Given data
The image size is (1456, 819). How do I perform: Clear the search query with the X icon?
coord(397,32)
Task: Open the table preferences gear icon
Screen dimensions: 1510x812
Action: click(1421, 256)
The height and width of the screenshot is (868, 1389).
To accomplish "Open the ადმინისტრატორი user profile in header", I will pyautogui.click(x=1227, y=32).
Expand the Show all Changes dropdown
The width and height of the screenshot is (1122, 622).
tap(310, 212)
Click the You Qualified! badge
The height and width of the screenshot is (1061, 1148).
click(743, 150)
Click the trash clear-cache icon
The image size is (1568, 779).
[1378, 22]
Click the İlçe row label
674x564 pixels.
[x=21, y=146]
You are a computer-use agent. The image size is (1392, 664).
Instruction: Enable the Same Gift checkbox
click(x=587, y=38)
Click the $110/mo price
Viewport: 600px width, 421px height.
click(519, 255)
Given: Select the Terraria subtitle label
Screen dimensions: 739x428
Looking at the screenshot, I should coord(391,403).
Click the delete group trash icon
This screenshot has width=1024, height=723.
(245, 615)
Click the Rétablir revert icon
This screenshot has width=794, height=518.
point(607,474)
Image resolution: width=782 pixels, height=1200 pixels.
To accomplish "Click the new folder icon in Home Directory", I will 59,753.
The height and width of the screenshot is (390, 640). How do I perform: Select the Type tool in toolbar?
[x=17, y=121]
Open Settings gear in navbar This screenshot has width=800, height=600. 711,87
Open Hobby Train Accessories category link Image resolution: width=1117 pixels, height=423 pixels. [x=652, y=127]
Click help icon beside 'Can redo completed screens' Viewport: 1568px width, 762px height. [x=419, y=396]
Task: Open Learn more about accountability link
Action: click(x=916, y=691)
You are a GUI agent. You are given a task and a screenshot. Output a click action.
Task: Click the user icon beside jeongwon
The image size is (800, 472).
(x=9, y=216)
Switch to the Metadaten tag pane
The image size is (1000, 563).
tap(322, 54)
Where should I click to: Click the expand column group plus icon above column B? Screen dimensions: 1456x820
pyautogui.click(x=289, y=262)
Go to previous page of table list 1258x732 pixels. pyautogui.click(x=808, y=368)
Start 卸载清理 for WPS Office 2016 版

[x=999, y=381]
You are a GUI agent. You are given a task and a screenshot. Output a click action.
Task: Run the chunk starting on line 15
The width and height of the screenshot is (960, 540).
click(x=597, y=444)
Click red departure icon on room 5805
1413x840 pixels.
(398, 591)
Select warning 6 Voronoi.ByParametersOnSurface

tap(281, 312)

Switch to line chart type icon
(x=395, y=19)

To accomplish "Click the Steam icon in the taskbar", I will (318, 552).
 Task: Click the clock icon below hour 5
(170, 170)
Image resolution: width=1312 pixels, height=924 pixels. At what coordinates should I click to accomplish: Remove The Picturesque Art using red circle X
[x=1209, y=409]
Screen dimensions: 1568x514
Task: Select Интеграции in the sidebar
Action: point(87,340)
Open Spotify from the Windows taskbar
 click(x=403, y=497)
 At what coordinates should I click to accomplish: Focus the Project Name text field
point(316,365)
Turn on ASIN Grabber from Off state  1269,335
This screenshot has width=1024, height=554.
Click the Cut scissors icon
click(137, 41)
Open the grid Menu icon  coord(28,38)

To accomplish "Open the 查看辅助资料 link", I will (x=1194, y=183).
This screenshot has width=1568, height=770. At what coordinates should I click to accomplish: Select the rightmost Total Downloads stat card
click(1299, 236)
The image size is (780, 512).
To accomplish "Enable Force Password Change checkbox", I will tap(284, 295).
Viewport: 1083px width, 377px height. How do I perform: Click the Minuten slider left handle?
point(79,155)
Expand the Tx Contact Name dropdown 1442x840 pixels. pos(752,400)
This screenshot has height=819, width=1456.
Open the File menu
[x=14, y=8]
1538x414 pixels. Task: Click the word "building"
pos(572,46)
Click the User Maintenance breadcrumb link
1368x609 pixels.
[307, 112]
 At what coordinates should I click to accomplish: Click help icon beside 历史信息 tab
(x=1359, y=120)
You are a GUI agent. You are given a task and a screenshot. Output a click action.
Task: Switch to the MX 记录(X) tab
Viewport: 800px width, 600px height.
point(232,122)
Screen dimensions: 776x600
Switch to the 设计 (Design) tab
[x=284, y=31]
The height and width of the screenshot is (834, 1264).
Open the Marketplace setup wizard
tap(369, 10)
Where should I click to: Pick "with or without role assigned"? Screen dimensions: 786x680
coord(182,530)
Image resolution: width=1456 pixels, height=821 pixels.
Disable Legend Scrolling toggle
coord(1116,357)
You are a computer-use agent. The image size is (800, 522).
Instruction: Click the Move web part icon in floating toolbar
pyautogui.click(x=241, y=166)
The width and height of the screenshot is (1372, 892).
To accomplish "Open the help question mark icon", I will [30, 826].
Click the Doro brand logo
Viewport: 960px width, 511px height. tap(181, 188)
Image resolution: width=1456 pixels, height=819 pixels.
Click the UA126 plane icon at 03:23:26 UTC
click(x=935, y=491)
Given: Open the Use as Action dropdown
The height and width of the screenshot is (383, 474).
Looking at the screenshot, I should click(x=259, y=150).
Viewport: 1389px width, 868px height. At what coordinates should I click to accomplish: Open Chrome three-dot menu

What you will do
Copy the data above, from the line containing "At what coordinates should I click to accomplish: Focus" down to the line containing "Open the grid", and add 125 to every coordinate in the answers. Leave all other text, including the requests, unchanged.

Complete answer
 At what coordinates should I click to accomplish: Focus the Project Name text field
point(441,490)
Turn on ASIN Grabber from Off state  1394,460
This screenshot has width=1024, height=554.
Click the Cut scissors icon
click(262, 166)
Open the grid Menu icon  coord(153,163)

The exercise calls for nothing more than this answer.